Plot and main character

At the heart of the Sandman comics is Wesley Dodds (Wesley Bernard "Wes" Dodds), a soigned millionaire with an amazing knowledge of biochemistry, and especially an expert on all questions related to dreams and sleep.

Plagued by prophetic dreams, Dodds finally begins to hunt criminals at night as a vigilante practicing vigilante under the code name "Sandman". To do this, he equips himself with a special pistol with which he can spray sleep gases developed by himself in order to eliminate his opponents. In order to hide his secret identity and to protect himself from his own gases, he usually wears a gas mask around his face. Instead of the brightly colored costume common in superhero comics, he dresses in a suit in most of the Sandman stories. The exception to this are some Sandman stories from the early 1940s, in which he temporarily wears a conventionally colorful (yellow-purple), tight-fitting superhero outfit (from Adventure Comics # 69, December 1941).

In the original Sandman stories, Dodds is initially supported by his partner Dian Belmont - an astonishingly independent and assertive woman when measured against the dominant female role model of the "woman in need" in American comics of the 1940s - who gives him advice and action stands. Belmont later dies and is replaced in her role as Dodd's right-hand man by her nephew (Sandy Hawkins), who plays Sandy, the Golden Boy in Dodd's Sidekick , i.e. the usual junior partner of a superhero, similar to Batman's Robin or Flash's Kid Flash, becomes. In other stories, Dodds is nicknamed "Grainy Gladiator", joins the Justice Society of America superhero team and fights the Axis powers during World War II.
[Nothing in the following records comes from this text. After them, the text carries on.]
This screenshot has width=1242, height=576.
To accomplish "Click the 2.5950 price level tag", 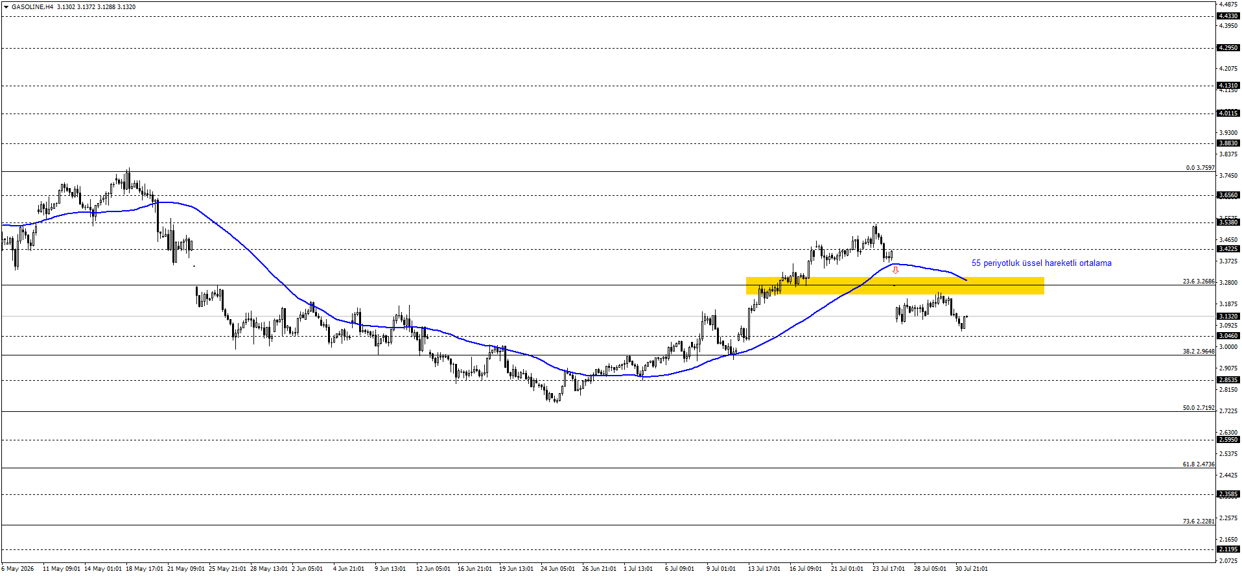I will pyautogui.click(x=1228, y=440).
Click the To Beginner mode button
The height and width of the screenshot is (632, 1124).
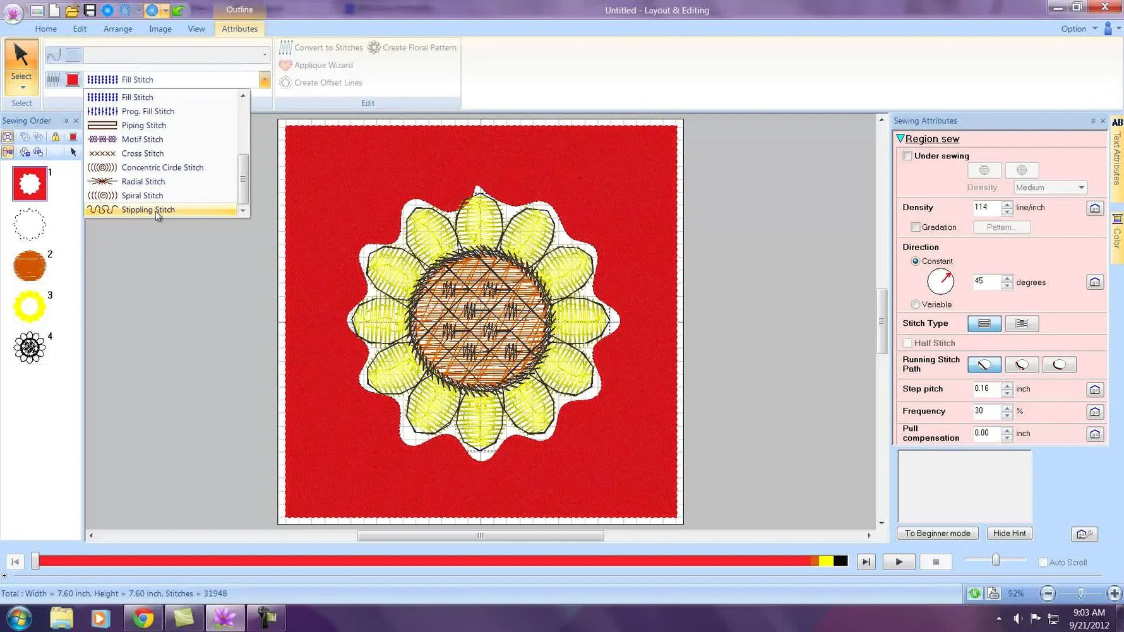click(x=937, y=533)
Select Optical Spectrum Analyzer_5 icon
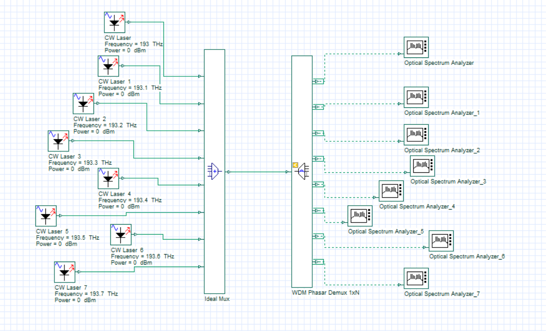Viewport: 546px width, 331px height. 360,216
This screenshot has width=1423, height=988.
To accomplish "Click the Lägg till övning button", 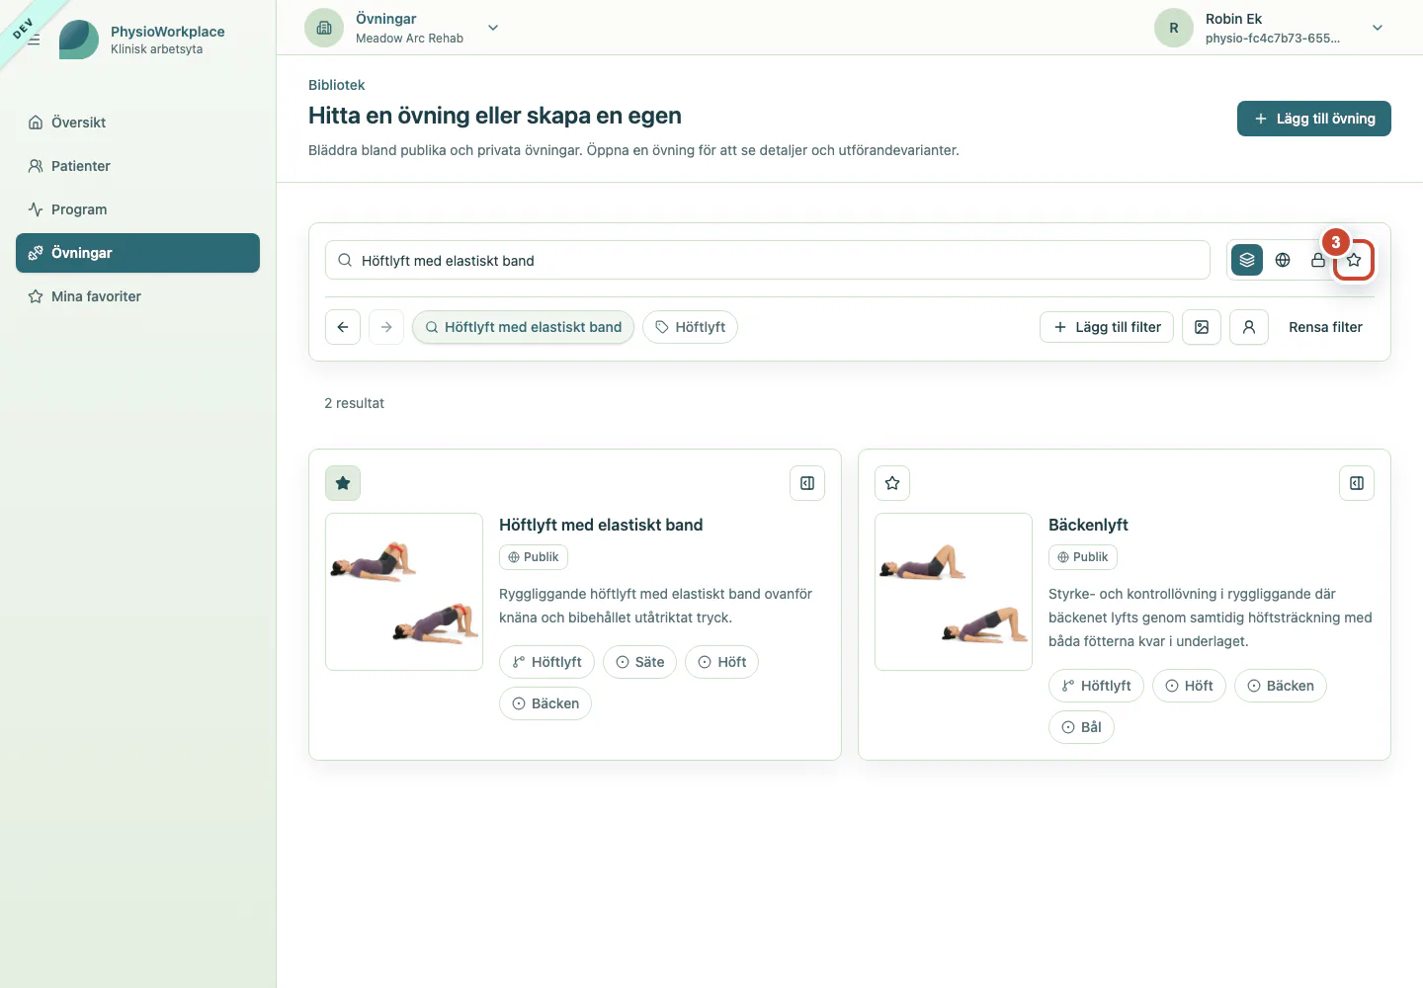I will tap(1314, 119).
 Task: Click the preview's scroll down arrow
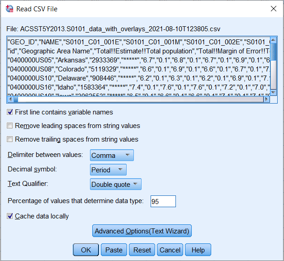(x=273, y=92)
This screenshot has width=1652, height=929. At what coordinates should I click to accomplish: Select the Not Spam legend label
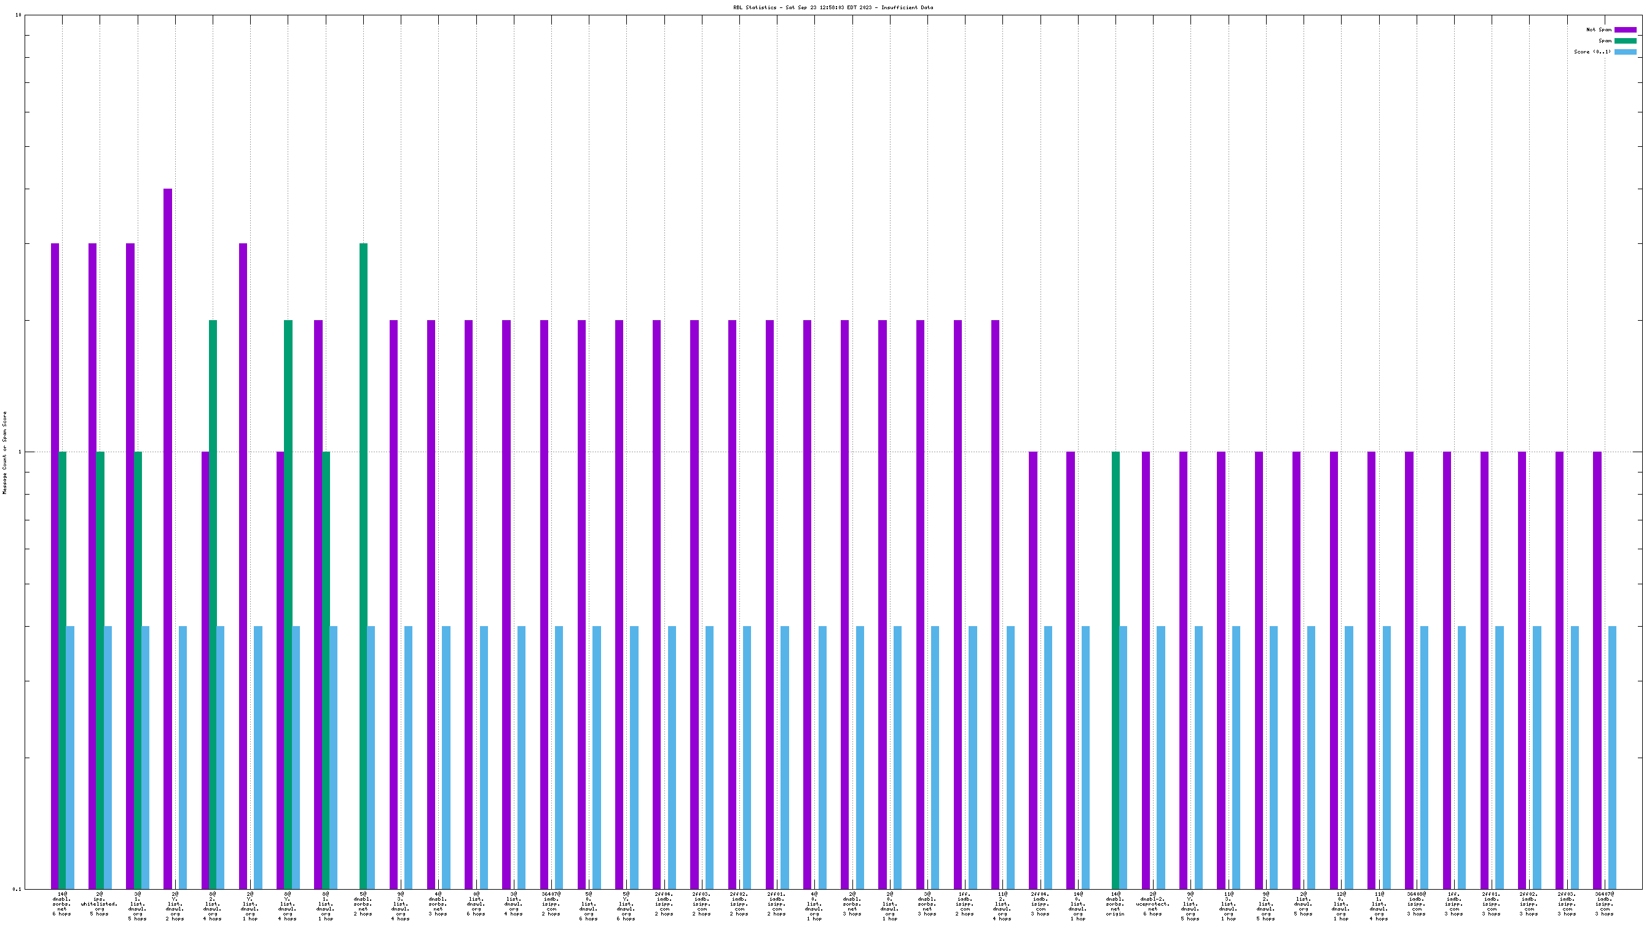click(1598, 29)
The stories of the series Sandman Mystery Theater from the 1990s, in contrast, illuminate the character by playing back Sandman's superhero aspects, especially from the perspective of a mystery material, by letting him experience detective and scary stories that are part of their content , their optics and their narrative style (both the writing style and the visual language) are closely based on the detective films of the "Black Series", which revolve around mysterious entanglements.

In the comic book JSA Seceret Files & Origins # 1 from 1999 it is finally described how old Wesley Dodds commits suicide after the death of his wife and in order not to fall into the hands of the villain Mordru .

Individual evidence

  1. Her death was subsequently "withdrawn" in later stories and declared invalid or "out of continuity".